THE DUKES, who were affiliated with the Pittsburg Pirates during their final three seasons in Alexandria, were not around long. But they did provide local fans with some memorable times. Vinci spent numerous evenings watching the Dukes play at home.
"[The city] wanted me to go out there every night, or someone in my division," said Vinci, who today still works for the city. "I spent part of each night there. I'm a baseball nut. I would have gone out even if I didn't have to. I'm from Baltimore and I grew up with the Orioles. I still have a mini-season ticket plan [to Orioles games]. I loved [going to Dukes games]. It's just a shame it didn't really catch on."
"There weren't big crowds," said Malone. "I think those of us there were true baseball fans who supported the Dukes. They didn't have a lot of people coming outside of Alexandria. ...You had a lot of die-hard Senators fans eager to be a part of something, eager to be there as fans. It was something we could hang our hats on. If you went, you had a good time and appreciated it. But you knew what it was — it was Four Mile Run Park, it wasn't RFK Stadium."

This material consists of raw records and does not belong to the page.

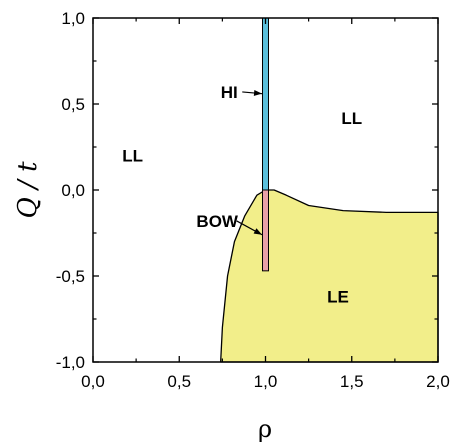  Describe the element at coordinates (438, 382) in the screenshot. I see `x-tick-label: 2,0` at that location.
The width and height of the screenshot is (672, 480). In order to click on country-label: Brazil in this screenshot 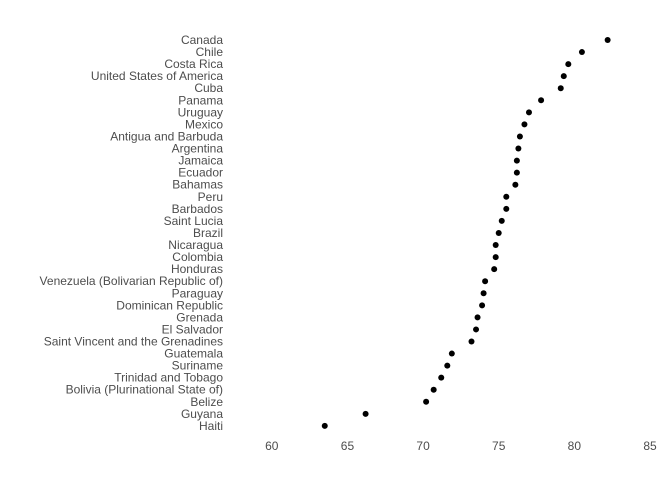, I will do `click(208, 233)`.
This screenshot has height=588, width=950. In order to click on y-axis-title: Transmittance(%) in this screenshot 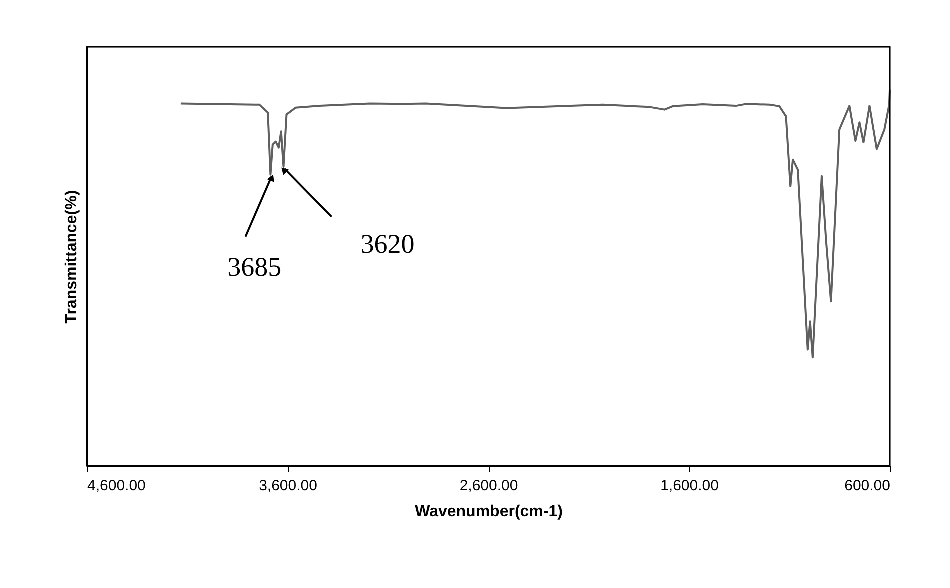, I will do `click(72, 257)`.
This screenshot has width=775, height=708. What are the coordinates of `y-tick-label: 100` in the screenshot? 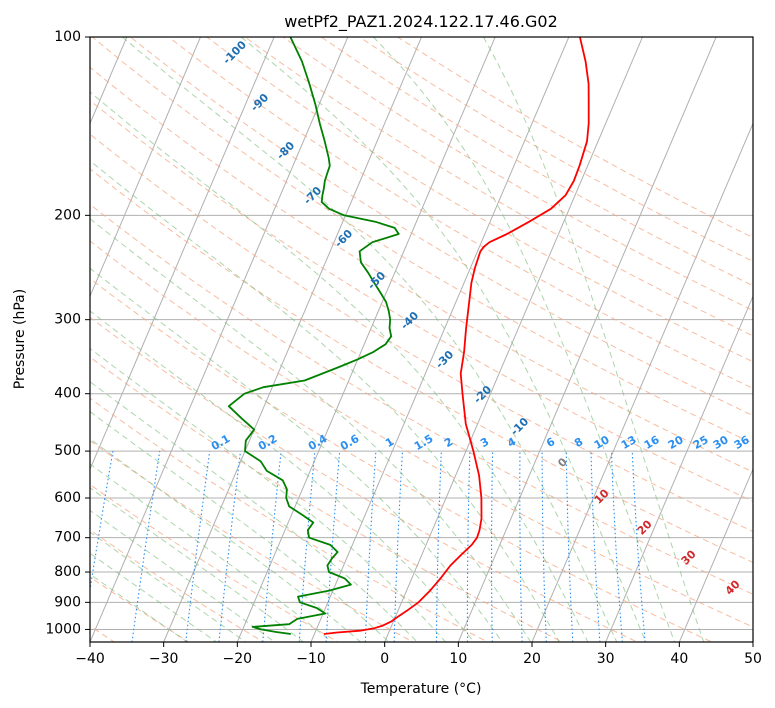 It's located at (68, 37).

One of the team's all-time highlights came in 1979 when Alexandria third baseman Gary Pellant made baseball history on April 30 when he hit two grand slams in one inning — one batting right-handed and the other left-handed.
"I was there and said, `I don't think that's ever happened before,'" recalled one former stockholder of the team, of Pellant's unheard of feat. "I called Cooperstown the next day."
Some of the teams better players during its time in Alexandria included Orsulak, outfielder Bobby Bonilla, who went on to star with both the Orioles and Mets, catcher Dave Valle, and pitcher Tim Burke.
The Dukes' best season in Alexandria came in 1982 when they captured the Carolina League title by beating the Lynchburg Mets in a playoff series, then defeating the Durham Bulls in the league finals. The team's best players that season were Rich Renteria, who holds the Dukes' single season record for hits and batting average, and Orsulak.
Today, few people remember the old Alexandria Dukes and the steamy nights of professional baseball at Four Mile Run Park.
"The people that remember the Dukes now live in Florida and are out on the shuffle board court," said Malone, with a chuckle.